→ **Task material**
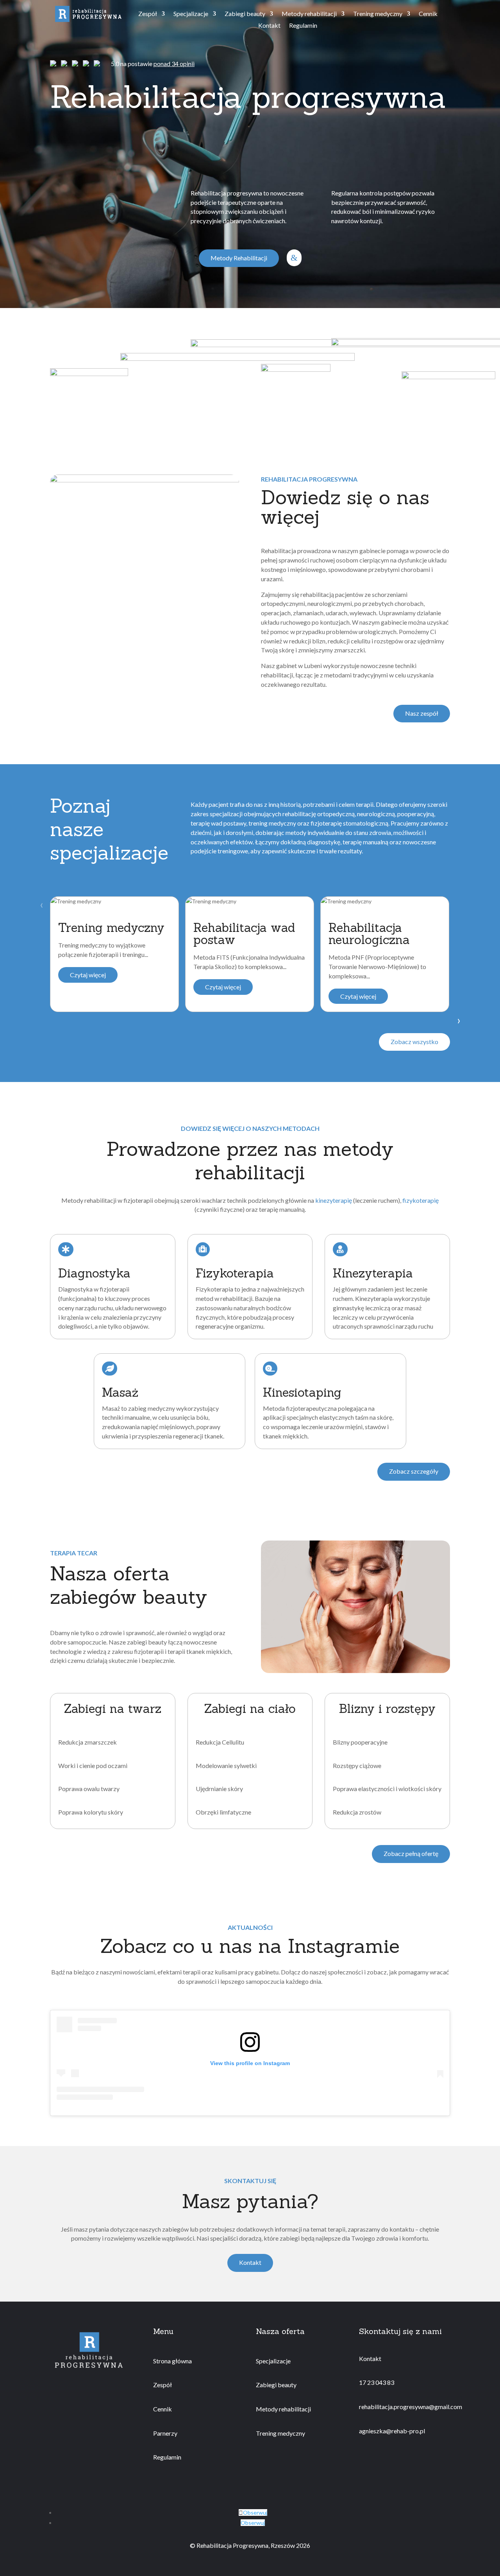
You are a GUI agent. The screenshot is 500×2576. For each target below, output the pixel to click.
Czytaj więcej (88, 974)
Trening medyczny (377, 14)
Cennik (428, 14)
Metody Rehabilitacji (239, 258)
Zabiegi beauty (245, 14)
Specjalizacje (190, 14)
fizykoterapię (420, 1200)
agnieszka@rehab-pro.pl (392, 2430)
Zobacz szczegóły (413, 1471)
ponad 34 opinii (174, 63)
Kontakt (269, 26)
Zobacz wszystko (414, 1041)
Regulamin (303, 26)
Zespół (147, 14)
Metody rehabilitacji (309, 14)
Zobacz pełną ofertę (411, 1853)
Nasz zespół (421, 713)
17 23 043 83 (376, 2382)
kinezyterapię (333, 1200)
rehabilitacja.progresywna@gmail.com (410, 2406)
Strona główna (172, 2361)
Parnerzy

→ **Task goal**
All the records above must be retyped exactly, except for their pictures.

→ **The completed task**
You are a GUI agent. The screenshot is 500×2576. For each target below, output the pixel to click.
Czytaj więcej (88, 974)
Trening medyczny (377, 14)
Cennik (428, 14)
Metody Rehabilitacji (239, 258)
Zabiegi beauty (245, 14)
Specjalizacje (190, 14)
fizykoterapię (420, 1200)
agnieszka@rehab-pro.pl (392, 2430)
Zobacz szczegóły (413, 1471)
ponad 34 opinii (174, 63)
Kontakt (269, 26)
Zobacz wszystko (414, 1041)
Regulamin (303, 26)
Zespół (147, 14)
Metody rehabilitacji (309, 14)
Zobacz pełną ofertę (411, 1853)
Nasz zespół (421, 713)
17 23 043 83 (376, 2382)
kinezyterapię (333, 1200)
rehabilitacja.progresywna@gmail.com (410, 2406)
Strona główna (172, 2361)
Parnerzy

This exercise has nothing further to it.